▸ DO THIS:
Render the records from the line containing "Click the bottom" through the line containing "Click the patient's" as a Markdown table, leaving out blank lines. Use two columns: Row, with a running number, and Record text, with the full line.

▸ DATA ENTRIES:
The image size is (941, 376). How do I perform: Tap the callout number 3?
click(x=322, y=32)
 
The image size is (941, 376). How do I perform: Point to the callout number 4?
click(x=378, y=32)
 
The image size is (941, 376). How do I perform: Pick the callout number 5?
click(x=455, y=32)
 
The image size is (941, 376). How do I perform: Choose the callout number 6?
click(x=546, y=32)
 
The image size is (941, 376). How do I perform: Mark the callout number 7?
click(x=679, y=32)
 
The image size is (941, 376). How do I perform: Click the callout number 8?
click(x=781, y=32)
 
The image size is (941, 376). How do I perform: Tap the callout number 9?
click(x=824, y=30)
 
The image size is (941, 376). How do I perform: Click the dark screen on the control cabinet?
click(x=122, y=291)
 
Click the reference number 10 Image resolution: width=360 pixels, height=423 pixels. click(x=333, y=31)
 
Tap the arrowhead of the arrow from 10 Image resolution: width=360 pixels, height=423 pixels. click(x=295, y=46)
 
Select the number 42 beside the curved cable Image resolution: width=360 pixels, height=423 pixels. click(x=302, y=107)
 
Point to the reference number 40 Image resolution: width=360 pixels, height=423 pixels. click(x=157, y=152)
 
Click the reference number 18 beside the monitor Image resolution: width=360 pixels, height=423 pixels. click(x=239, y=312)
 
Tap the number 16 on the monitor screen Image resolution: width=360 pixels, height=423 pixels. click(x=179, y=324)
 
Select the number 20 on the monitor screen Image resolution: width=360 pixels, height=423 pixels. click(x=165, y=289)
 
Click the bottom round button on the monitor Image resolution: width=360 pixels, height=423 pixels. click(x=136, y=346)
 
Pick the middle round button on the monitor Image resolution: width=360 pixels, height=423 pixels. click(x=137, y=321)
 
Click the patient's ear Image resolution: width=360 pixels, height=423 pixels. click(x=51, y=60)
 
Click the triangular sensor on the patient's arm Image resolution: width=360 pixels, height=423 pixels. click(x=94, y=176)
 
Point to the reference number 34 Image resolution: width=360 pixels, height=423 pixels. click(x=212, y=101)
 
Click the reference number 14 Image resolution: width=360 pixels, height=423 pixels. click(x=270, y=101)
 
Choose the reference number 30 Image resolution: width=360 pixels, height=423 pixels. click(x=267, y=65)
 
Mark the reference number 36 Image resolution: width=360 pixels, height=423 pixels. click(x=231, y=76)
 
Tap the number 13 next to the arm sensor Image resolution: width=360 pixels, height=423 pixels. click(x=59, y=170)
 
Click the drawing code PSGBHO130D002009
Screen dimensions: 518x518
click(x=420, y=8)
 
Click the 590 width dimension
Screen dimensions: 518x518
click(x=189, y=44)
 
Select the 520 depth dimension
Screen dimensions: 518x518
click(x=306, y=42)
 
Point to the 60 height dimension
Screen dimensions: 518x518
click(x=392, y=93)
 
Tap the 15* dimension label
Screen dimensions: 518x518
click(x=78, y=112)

▸ WRITTEN ANSWER:
| Row | Record text |
|---|---|
| 1 | Click the bottom round button on the monitor Image resolution: width=360 pixels, height=423 pixels. click(x=136, y=346) |
| 2 | Pick the middle round button on the monitor Image resolution: width=360 pixels, height=423 pixels. click(x=137, y=321) |
| 3 | Click the patient's ear Image resolution: width=360 pixels, height=423 pixels. click(x=51, y=60) |